Ogni anno io e Darla ci sfidavamo per
vedere chi di noi avrebbe indossato il migliore costume, adesso che non eravamo
più amiche non aveva senso concentrarsi tanto sulla scelta di un costume
fantastico.
<<Io non dico nulla. Sarà una
sorpresa>> esordisce Darwin poggiandosi al suo letto con l’aria di chi sa
quel che fa. Per nulla soddisfatta, Alisa prende un altro boccone di pizza e
chiarisce <<Io so cosa sarò. Ho deciso mesi fa ed è fantastico>>
<<Una nana? Perché nel caso hai la
mia approvazione. Staresti molto bene come nanetta>> . A volte, quando ha
questi momenti d’infantile eccitazione, mi ricorda terribilmente la mia
sorellina, Elena che ha cinque anni.
<<Mi sembra un buon costume>>
dico accondiscende.
<<E tu da cosa ti vesti?>>
<<Non lo so. Forse non vengo. E’
troppo tardi per aiutare a organizzare e poi non ho un costume per la festa …

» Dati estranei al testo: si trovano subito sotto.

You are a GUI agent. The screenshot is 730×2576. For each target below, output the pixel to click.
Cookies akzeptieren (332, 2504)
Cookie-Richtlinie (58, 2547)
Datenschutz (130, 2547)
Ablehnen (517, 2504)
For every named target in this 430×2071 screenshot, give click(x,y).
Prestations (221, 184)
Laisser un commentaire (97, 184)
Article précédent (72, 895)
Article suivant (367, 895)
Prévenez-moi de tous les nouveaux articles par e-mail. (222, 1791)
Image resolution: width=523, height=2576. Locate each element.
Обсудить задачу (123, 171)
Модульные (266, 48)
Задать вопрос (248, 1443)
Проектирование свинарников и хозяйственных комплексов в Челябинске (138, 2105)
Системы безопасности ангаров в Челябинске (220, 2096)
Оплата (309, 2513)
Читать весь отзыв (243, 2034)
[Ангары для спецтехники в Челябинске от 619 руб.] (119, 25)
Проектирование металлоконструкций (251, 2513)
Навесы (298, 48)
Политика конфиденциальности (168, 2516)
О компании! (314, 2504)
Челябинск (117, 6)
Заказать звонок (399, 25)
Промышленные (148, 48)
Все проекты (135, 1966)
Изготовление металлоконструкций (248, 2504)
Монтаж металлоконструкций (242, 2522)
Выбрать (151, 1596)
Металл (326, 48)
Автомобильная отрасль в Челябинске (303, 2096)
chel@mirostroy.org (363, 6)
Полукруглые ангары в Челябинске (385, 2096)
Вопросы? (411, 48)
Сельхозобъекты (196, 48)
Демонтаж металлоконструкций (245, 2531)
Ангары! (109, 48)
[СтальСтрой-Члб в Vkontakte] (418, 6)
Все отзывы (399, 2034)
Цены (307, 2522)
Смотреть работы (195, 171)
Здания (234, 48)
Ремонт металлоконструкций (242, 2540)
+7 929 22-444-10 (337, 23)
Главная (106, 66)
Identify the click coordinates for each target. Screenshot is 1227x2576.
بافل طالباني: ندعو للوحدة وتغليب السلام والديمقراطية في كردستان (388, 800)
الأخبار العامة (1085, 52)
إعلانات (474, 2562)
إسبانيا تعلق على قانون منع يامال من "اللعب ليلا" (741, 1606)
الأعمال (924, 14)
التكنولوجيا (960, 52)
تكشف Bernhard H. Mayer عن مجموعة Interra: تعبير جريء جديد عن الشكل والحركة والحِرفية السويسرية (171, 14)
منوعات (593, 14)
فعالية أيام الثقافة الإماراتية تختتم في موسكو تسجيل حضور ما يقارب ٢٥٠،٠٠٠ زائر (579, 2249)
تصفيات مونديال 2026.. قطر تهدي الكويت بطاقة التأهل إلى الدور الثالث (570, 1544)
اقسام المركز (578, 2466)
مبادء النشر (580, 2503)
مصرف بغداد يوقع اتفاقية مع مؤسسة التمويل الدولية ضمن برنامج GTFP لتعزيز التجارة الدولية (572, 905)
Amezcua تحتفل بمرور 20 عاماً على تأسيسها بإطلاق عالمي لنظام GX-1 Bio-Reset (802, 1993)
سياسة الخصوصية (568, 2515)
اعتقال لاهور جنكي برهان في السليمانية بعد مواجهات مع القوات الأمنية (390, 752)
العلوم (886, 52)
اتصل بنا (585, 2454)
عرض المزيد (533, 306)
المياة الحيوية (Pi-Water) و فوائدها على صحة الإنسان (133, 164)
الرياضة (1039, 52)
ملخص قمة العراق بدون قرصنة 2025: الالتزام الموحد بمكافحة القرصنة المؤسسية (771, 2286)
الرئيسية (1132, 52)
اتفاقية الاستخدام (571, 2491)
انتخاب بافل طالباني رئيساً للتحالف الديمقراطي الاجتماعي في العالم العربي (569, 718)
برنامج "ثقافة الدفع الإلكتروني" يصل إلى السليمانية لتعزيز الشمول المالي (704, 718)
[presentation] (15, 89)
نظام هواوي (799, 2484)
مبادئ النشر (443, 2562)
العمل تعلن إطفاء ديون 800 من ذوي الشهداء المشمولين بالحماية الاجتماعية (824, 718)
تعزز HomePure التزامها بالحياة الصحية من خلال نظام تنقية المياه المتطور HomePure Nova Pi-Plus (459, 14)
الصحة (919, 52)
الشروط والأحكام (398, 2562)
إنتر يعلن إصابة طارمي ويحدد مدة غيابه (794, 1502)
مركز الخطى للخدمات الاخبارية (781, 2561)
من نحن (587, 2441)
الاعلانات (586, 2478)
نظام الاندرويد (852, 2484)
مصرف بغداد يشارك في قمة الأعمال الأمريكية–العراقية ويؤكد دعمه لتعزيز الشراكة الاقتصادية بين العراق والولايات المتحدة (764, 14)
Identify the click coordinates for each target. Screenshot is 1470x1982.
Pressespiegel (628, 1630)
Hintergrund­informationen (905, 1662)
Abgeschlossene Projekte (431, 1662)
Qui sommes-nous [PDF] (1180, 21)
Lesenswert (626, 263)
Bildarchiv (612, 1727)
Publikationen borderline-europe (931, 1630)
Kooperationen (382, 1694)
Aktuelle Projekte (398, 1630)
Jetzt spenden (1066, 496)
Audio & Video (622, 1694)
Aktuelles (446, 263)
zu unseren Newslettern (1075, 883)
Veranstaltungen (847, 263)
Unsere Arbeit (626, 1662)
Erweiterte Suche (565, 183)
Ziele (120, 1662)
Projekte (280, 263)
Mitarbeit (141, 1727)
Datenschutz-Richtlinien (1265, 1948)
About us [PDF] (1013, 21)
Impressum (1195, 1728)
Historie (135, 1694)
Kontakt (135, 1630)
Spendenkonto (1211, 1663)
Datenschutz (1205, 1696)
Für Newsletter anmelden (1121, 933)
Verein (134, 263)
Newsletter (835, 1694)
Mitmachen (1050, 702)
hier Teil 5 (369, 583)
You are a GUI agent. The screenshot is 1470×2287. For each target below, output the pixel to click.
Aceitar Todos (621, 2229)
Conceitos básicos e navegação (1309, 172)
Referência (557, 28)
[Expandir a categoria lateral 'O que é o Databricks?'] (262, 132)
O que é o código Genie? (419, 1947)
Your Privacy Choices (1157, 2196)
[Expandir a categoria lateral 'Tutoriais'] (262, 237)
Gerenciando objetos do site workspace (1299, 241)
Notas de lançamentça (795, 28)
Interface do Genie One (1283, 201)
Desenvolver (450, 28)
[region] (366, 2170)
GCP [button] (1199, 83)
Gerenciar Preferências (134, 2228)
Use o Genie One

ne un accompagnatore>> spiego giocando con una ciocca dei miei
lunghissimi capelli scuri. Darwin inarca entrambe le sopracciglia <<Che
problema c’è, ci sono io a farti d’accompagnatore. E per quanto riguarda il
vestito … sei un tipo creativo e ti verrà in mente qualcosa>>.
<<Ma tu non odiavi queste
feste?>> chiede Alisa sorpresa. <<Si>> conferma Darwin
<<Ma verrò lo stesso>> i suoi occhi cercano i miei. Lo vedo cercare
disperatamente di sorreggere il mio sguardo per più di tre secondi, ma per
quanto ci provi finisce comunque per abbassarlo con un senso di delusione. Da
quando ho memoria solo una persona ha saputo guardarmi negli occhi senza
sentire il bisogno di distogliere lo sguardo.
<<So quanto tu, Melanie, adori queste
cose. Ti farò compagnia>> dice piano. Lo ringrazio e in silenzio finiamo
di mangiare per poi tornare a giocare e ridere. Non parliamo di nulla
d’importante o di sensato ne nessuno di noi fa più parola dei ragazzi che mi
hanno seguito.
A mezzanotte io e Alisa prendiamo i
cappotti e salutiamo Darwin prima di andarcene.
La macchina di Alisa è parcheggiata proprio
davanti al cancello nero della casa del nostro amico. E’ un vecchio pick-up
arrugginito che si è guadagnata lavorando part-time in un bar. Nonostante le
dica sempre che è un cartoccio ne va talmente fiera da averli dato un nome:
Beck.
Esito sul marciapiede guardando le poche
macchine che attraversano la strada poco illuminata a tarda notte. Le loro
risate risuonano nell’aria con l’abbaiare di qualche cane. Il vecchio gatto che
da anni dorme sul muretto della casa di Darwin non mi degna nemmeno di uno
sguardo.
<<Aly?>> chiamo dopo un attimo
di esitazione. Lei si ferma con lo sportello aperto e l’aria interrogativa
<<Si?>>.
<<Mi dai un passaggio a
casa?>>.
Alisa si volta per guardarmi meglio,
sorpresa dalla mia domanda. Non ho mai accettato nemmeno uno dei passaggi che
mi ha offerto da casa di Darwin alla mia. Mi è sempre sembrato sciocco venire
accompagnata da qualcuno per le vie del mio paese solo perché era notte. Sin da
piccola ho sempre avuto fiducia che nella notte nulla potesse farmi del male o
spaventarmi. Forse sono stata l’unica bambina che non ha mai pensato di trovare
un mostro sotto il suo letto o dentro l’armadio, l’unica ha non avere mai paura
dell’oscurità.
Oggi però è diverso. Ho paura.
Irrazionalmente penso di poter trovare qualche mostro nelle ombre della strada
o forse d’incontrare ancora quei due ragazzi.
Ripresasi dal momento di stupore mi sorride
<<Ma certo. Vieni, non mi costa nulla>>.
Senza aggiungere altro salgo nel posto del
passeggero con un senso di profonda inquietudine dentro.